Awesome
BioKMNER
This is the implementation of Improving Biomedical Named Entity Recognition with Syntactic Information at BMC Bioinformatics.
Please contact us at yhtian@uw.edu
if you have any questions.
Citation
If you use or extend our work, please cite our paper at ACL2020.
@article{tian2020improving,
title={Improving Biomedical Named Entity Recognition with Syntactic Information},
author={Tian, Yuanhe and Shen, Wang and Song, Yan and Xia, Fei and He, Min and Li, Kenli},
year={2020}
jurnal={BMC Bioinformatics}
volume={21}
page={539}
}
Environment
The code works with the following environment:
python=3.6
pytorch=1.1
Data
Following BioBERT, the data used in our paper can be found at here (or here). You can see our sample data for reference.
To obtain the syntactic information, please follow the following steps:
- Download Stanford CoreNLP Toolkits (v3.9.2) and put the folder
stanford-corenlp-full-2018-10-05
under the current directory. - Run
python data_helper.py --dataset=/path/to/the/dataset/
to preprocess the data.
Run on Sample Data
To run our code, you first need to set the environment up and download biobert and put it into biobert_pyt directory (please use our config.json file).

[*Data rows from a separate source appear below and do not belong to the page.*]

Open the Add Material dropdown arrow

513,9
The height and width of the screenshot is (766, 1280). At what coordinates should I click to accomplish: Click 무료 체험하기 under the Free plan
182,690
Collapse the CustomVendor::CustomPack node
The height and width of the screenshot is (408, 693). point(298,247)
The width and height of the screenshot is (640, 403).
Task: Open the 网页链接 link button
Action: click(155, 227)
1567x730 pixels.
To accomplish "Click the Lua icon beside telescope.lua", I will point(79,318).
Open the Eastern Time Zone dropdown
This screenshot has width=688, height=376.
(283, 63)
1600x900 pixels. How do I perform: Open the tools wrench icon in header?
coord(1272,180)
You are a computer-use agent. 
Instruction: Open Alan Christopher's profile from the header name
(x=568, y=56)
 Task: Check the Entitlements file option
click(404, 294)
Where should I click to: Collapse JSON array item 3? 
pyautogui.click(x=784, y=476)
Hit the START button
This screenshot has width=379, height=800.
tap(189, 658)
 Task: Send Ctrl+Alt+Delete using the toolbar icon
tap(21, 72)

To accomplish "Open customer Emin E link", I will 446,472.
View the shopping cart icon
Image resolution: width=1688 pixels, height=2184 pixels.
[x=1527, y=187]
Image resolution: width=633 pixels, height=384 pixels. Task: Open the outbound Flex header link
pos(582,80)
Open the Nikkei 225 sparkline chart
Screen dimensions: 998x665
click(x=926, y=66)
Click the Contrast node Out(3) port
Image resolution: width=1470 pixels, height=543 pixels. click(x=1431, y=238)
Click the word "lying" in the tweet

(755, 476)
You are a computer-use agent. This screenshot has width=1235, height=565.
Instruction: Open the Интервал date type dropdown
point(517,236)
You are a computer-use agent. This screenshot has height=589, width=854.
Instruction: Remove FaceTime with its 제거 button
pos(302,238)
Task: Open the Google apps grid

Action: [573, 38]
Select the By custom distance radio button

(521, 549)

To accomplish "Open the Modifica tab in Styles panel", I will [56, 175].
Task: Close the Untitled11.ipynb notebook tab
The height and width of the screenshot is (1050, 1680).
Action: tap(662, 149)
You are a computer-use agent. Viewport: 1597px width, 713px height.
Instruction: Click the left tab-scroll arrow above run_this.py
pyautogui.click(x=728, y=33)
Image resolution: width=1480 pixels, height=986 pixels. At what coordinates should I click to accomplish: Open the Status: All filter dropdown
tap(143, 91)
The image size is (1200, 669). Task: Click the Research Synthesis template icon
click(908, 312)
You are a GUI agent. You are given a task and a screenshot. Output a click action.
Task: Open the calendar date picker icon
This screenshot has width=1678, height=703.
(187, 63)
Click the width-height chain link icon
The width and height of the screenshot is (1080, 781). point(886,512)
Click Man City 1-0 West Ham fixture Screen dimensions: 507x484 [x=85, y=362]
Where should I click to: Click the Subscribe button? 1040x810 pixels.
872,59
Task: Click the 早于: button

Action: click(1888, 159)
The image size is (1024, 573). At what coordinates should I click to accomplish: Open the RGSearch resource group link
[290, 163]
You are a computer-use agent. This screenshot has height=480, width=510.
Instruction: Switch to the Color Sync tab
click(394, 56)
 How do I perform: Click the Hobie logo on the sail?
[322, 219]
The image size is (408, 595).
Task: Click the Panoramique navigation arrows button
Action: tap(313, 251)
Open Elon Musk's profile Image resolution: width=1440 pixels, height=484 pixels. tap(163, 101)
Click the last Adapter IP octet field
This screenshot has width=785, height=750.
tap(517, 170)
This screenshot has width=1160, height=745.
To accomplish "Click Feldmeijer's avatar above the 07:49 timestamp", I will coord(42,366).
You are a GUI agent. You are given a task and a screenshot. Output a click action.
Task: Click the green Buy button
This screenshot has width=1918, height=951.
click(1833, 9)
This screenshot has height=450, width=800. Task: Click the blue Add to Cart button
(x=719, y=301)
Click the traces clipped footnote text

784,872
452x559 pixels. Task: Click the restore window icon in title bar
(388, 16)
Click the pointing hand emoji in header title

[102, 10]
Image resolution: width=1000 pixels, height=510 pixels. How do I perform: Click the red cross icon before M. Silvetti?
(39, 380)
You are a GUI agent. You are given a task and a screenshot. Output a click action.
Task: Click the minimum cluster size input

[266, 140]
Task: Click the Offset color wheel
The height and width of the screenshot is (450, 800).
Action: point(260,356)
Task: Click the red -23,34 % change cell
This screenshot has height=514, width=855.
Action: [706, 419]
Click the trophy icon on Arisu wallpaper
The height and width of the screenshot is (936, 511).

If the model is tf version, you need to convert it to pytorch version.
Also, you need to replace original the config.json in your model directory with the config.json in the bert model directory provided by us.
You can run run.sh directly to train and evaluate our model on the sample data.
To-do list
- Release our pre-trained models.
- Regular maintenance.
We will keep updating this repository recently.